MatTek In Vitro Life Sciences Laboratories will be attending, exhibiting, and sponsoring a session at the tenth annual Advances in Cell and Tissue Culture conference. ACTC 2018 will be held at The School of Biosciences at Cardiff University from May 21st through May 23rd. MatTek IVLSL Senior Scientist and Production Manager, Dr. Jan Markus, will also be speaking and presenting at the conference. The talk will focus on MatTek’s EpiIntestinal tissue and its ability to model innate immune responses in the gut.
Modelling of Live Bacteria or Ligand-Induced Acute and Chronic Inflammation in the Gut using In Vitro 3D-Primary Reconstructed Human Small Intestinal Tissues (EpiIntestinal)
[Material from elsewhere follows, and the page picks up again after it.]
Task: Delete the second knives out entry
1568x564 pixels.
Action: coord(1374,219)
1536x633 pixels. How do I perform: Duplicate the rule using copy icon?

Speaker: Dr. Jan Markus, MatTek IVLSL Senior Scientist and Product Manager
Monday Afternoon Session, May 21st
Abstract: Intestinal epithelium is known to be involved in innate immune responses by recognizing potential pathogens through cellular pattern recognition receptors (PRRs). The purpose of this study was to investigate PRR responses following exposure of an in vitro reconstructed 3D human small intestinal (SMI) tissue to live bacteria or various Toll-like receptor (TLRs) and Node-like receptor (NOD) ligands. The SMI tissues are cultured using human intestinal fibroblasts and enterocytes and their 3-dimensional polarity and morphology mimic that of native in vivo tissues. Characterization of the SMI tissues included evaluation of structural features, barrier properties, and expression of drug transporters and drug metabolizing enzymes. Exposure of intestinal tissues to live bacterial (commensals and pathogens) or ligands to TLR4 (LPS) and NOD2 (Muramyl dipeptide; MDP) induced gene expression of pro-inflammatory cytokines such as IFN-β, IL-1β, IL-6, and RANTES. Prolonged exposure of intestinal tissues to IL-1β also resulted in reduced membrane integrity and induction of pro-inflammatory cytokines (IL-6 and CCL20) known to stimulate acquired immune cell responses by inducing cytokine release such as IL-17, TNF-α, and IFN-Ƴ or by initiating the migration of inflammatory cells. All these responses may be precursors to IBD-like disease. To simulate the effect of acquired immune cell responses on the intestinal epithelium, we also exposed the tissues to TNF-α and IFN- Ƴ, and IL-1 β, which compromised the barrier integrity and induced the release of pro-inflammatory cytokines. The effect of TNF-α and IFN- Ƴ on the intestinal epithelium was further exacerbated if antigen-presenting cells such as dendritic cells were incorporated into the 3D intestinal tissues.
In summary, our results suggest that the EpiIntestinal tissue is capable of modeling innate immune responses and can be a useful tool to study the complex interactions of human intestinal epithelium with microbiome in vitro.